Als vor fast drei Wochen das Flüchtlingslager Moria auf der griechischen Insel Lesbos niederbrannte, war die Schweiz relativ rasch vor Ort. Mitglieder des Schweizerischen Korps für Humanitäre Hilfe (SKH) flogen auf die Insel, um die Trinkwasserversorgung zu gewährleisten. Das Lager sei akzeptabel als Notlösung für ein paar Monate, sagt Manuel Bessler, der Delegierte des Bundes für humanitäre Hilfe.
SRF News: Was sind ihre Eindrücke vom neuen Lager auf Lesbos?
Manuel Bessler: Für mich ist es sehr wichtig, die Situation vor Ort zu sehen und mit den Leuten zu reden. 9000 Menschen sind dicht aufeinander gedrängt. Die Zelte stehen sehr nahe aneinander. Es ist eine Notunterkunft, die nach wie vor daran ist, sich zu stabilisieren. Es wird überall gearbeitet. Zusätzliche Flächen werden freigelegt, um weitere Zelte aufzustellen. Die Atmosphäre ist eigentlich ruhig, aber es ist wie in einem Ameisenhaufen.
Die Schweiz hat vor allem bei der Wasserversorgung mitgeholfen. Was wurde da gemacht?
Es gab keine Trinkwasserverteilung. Weil man am Anfang nicht daran gedacht hatte, Verteilpunkte ins Zeltlager einzuplanen. Inzwischen haben wir acht solcher Tanks im Lager installiert. Sie sollen für alle den Zugang zu sauberem Trinkwasser sicherstellen.
Es gab Kritik, dass die Schweiz mit ihrer Hilfe missliche Bedingungen der Flüchtlinge zementiere, statt Menschen aufzunehmen. Was sagen sie dazu?
Das hier ist eine Notunterkunft. Was ist die Alternative? 12'000 Menschen waren über Nacht ohne Unterkunft und ohne Zugang zu Wasser und medizinischer Versorgung. Es ging darum, schnell und geordnet Unterstützung für die Notunterkunft zu liefern. Ich bin der Erste als Humanitärer, der sagt, dass das nicht die Lösung ist. Aber heute brauchen die Menschen ein Dach. Da kann die humanitäre Hilfe der Schweiz helfen. Das haben wir umgesetzt.
Es gab auch Kritik, dass das neue Camp auf einem ehemaligen Truppenübungsplatz steht.
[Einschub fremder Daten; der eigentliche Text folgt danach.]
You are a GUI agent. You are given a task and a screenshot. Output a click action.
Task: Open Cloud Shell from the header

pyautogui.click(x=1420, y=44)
Es gab Berichte von Experten, die das Gebiet nach wie vor nach Minen durchsuchen. Ist das ein guter Ort für Nothilfe?
Nein, aber was ist die Alternative? Die Bauern wollen ihr Land aus nachvollziehbaren Gründen nicht für ein Lager hergeben. Die Regierung war gezwungen, öffentliches Land zu finden. Der Truppenübungsplatz wurde nach Minen und Blindgängern abgesucht und gilt heute als sicher. Aber es ist natürlich kein idealer Ort. Ich werde am Mittwoch bei den Behörden in Athen auf die temporäre Lösung hinweisen. Dass es akzeptabel für ein paar Monate ist und selbstverständlich keine Dauerlösung.
Dass ist akzeptabel für ein paar Monate und selbstverständlich keine Dauerlösung.
Bald kommen die Winterstürme. Ist das Lager bereit?
Die Zelte werden jetzt für den Winter und die grossen Regenfälle vorbereitet. Samt den Drainagen, damit das Wasser abfliessen kann. Die Arbeit muss in wenigen Wochen gemacht werden. Es hat hier ein ganzes Heer von humanitären Organisationen, auch UNO-Agenturen. Das muss koordiniert umgesetzt werden.
Die Schweiz hat sich bereiterklärt, 20 Minderjährige aufzunehmen. Ist das genug?
Das ist eine politische Frage und das Staatssekretariat für Migration dafür zuständig. Die humanitäre Hilfe versucht, Hilfe vor Ort zu leisten und menschenwürdige Verhältnisse zu schaffen. Es gibt keine humanitäre Lösungen für politische Probleme. Es ist sehr wichtig, dass die humanitäre Hilfe in einer politischen Diskussion stattfinden kann. Selbstverständlich ist die Migrationspolitik ein Teil davon.
Das Gespräch führte Nicoletta Cimmino.